:: Document text ::
※
Each rung follows the same pattern. A mandate creates demand, domestic capacity scrambles to meet it, and the scramble reveals that the layer below was imported all along. Cell makers discovered this in June, when module capacity exceeded 200 GW, while approved domestic cell capacity was roughly 30 GW.

The pattern will keep repeating until the ladder reaches the ground. So it is worth asking early: what is actually at the bottom?

A solar panel is mostly glass, and glass starts in the ground

Strip a solar module down to its bill of materials and the largest single component by weight is not silicon. It is glass. In the glass-glass designs the industry is moving toward, glass sits on both faces of the panel and dominates the module's mass.

That glass is a specialised product. Solar glass must transmit as much light as possible for twenty-five years or more, which is why it is made to far tighter standards than window glass. Its recipe, though, is old and simple: silica sand, soda ash, and limestone.

India's solar glass industry has been fighting for this layer of the ladder for two years. After imports from China and Vietnam surged to several times domestic capacity, anti-dumping duties were imposed in late 2024. Six domestic manufacturers now produce around 2,300 tonnes per day, and the largest of them is investing ₹950 crore to expand its output by 60%. The industry association representing glass and other ancillary makers has asked for an ALMM-style domestic content mandate of its own.

The industry's core argument for self-reliance is that India already has everything it needs: a skilled workforce, capital, land, and raw materials.

At the headline level, that is true. India is one of the world's largest producers of limestone, and its silica sand resources are substantial. But there is a caveat hidden in the words "raw material," and it is the same caveat that determines whether a glass furnace can serve the solar market at all.

The caveat is purity

Solar glass lives or dies by its iron content. Iron in the raw materials passes into the finished glass, absorbs light, and permanently reduces the amount that reaches the solar cell. For a product whose entire job is transmitting light, iron is a disqualifying impurity, which is why it is specified in parts per million rather than percentages. And there is no fixing it later: no downstream process removes iron from a melt.

So when a glass manufacturer says India has the raw material, the precise question is whether India has enough limestone with ppm-level iron that can be consistently delivered at the furnace scale. Most Indian limestone was never meant to answer that question. It serves cement, steel, and construction, where iron barely matters. Glass-grade limestone is a narrow subset of the country's reserves, and solar-grade is narrower still.
※
:: Records shown ::
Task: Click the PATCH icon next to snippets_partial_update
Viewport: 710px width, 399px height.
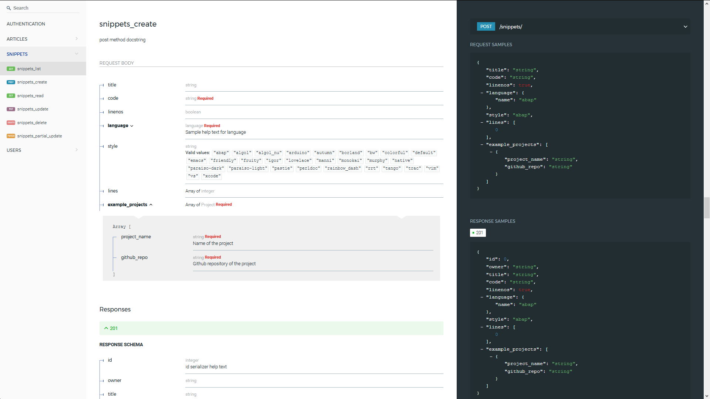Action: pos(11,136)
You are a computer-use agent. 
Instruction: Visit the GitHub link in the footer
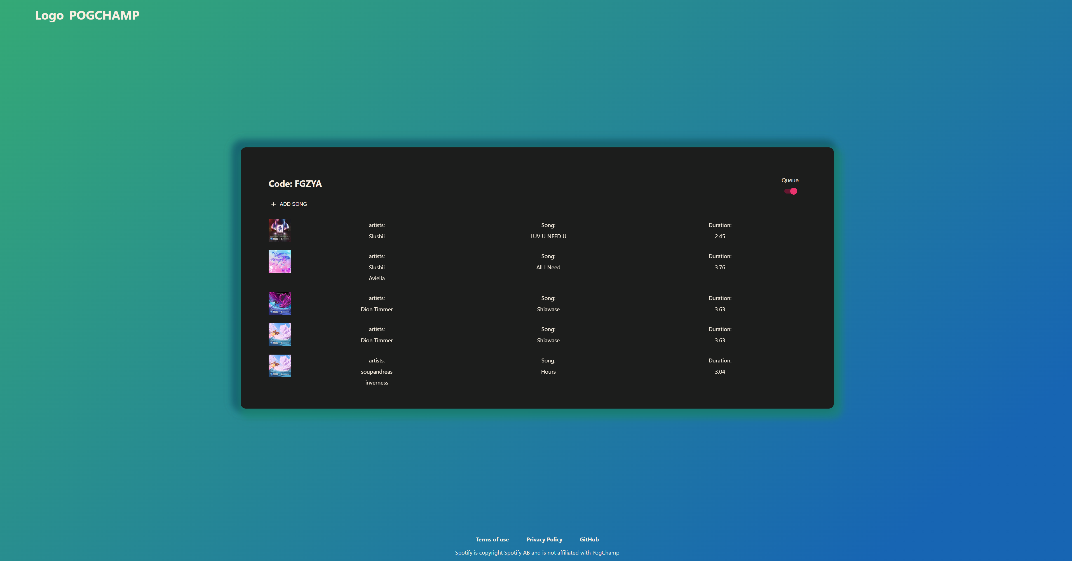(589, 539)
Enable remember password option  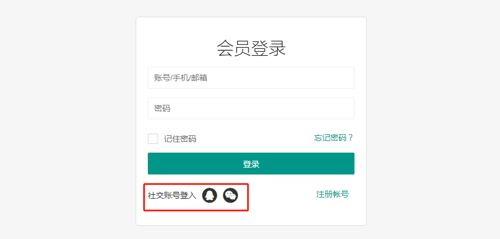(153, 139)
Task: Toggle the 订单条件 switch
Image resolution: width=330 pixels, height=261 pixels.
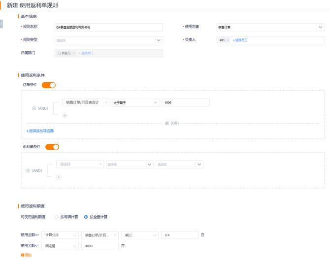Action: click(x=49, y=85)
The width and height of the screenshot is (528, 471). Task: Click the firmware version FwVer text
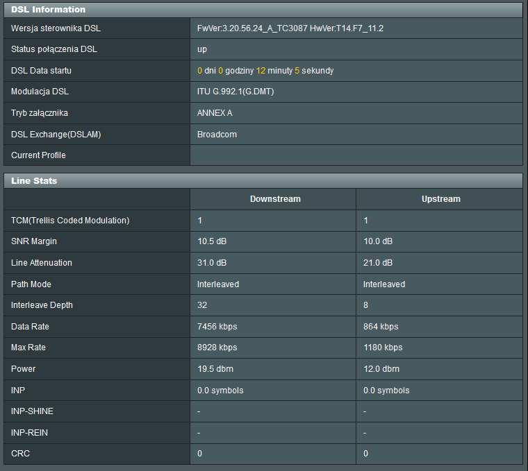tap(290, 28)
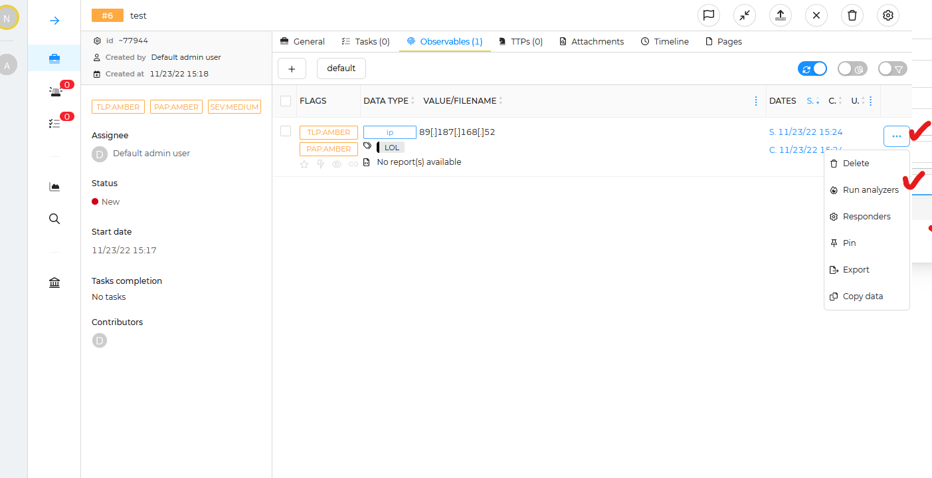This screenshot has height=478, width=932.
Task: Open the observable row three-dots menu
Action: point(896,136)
※
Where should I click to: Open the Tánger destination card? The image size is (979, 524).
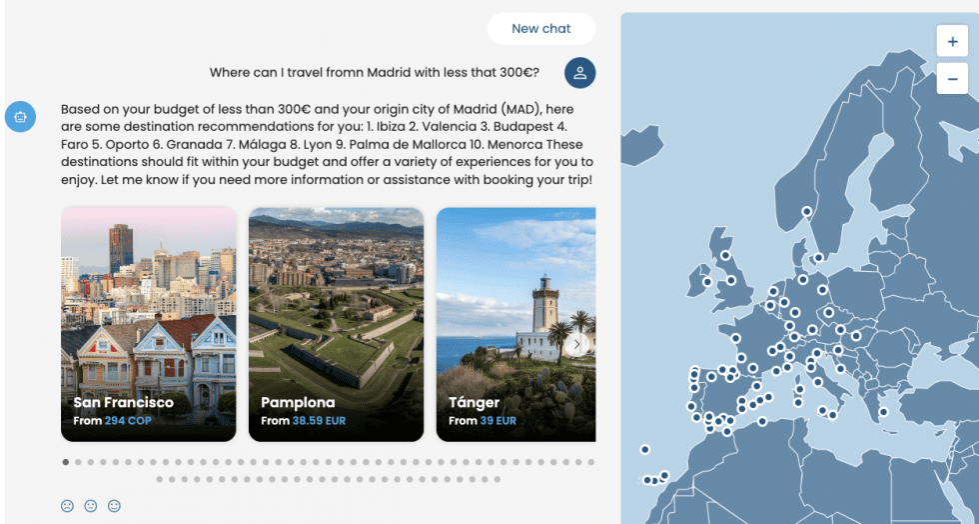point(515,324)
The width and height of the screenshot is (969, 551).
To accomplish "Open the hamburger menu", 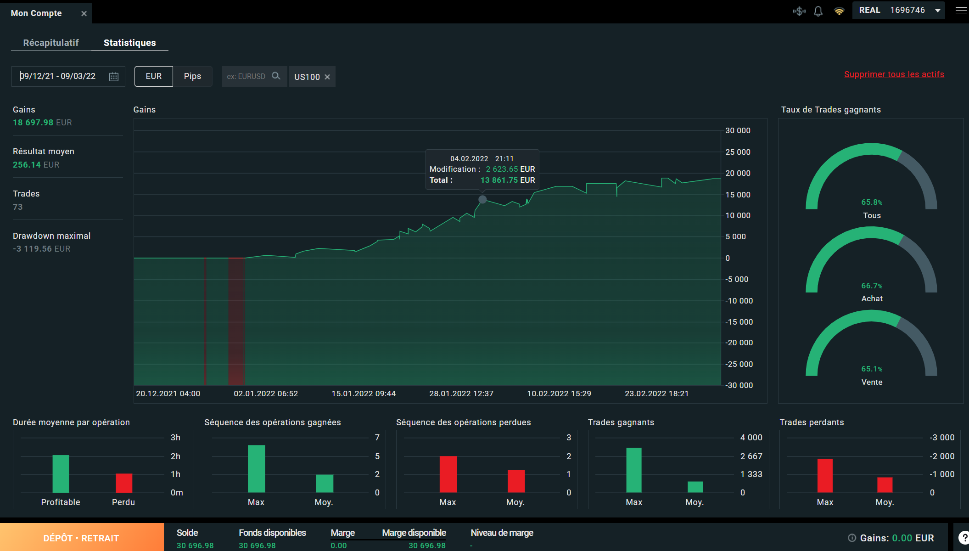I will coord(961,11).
※
:: Challenges ::
A. Set down the part of the passage on solar glass from "Strip a solar" to "ash, and limestone.", keeping every word as it appears.
B. Answer these questions using the passage on solar glass:
(i) Roughly how much approved domestic cell capacity did India have in June?
(ii) How many domestic manufacturers now produce solar glass, and about how much do they produce per day?
(iii) What three ingredients make up the recipe for solar glass?
The records play no part in what is asked here.

:: Solutions per task ::
A.
Strip a solar module down to its bill of materials and the largest single component by weight is not silicon. It is glass. In the glass-glass designs the industry is moving toward, glass sits on both faces of the panel and dominates the module's mass.

That glass is a specialised product. Solar glass must transmit as much light as possible for twenty-five years or more, which is why it is made to far tighter standards than window glass. Its recipe, though, is old and simple: silica sand, soda ash, and limestone.

B.
(i) Roughly 30 GW.
(ii) Six manufacturers, producing around 2,300 tonnes per day.
(iii) Silica sand, soda ash, and limestone.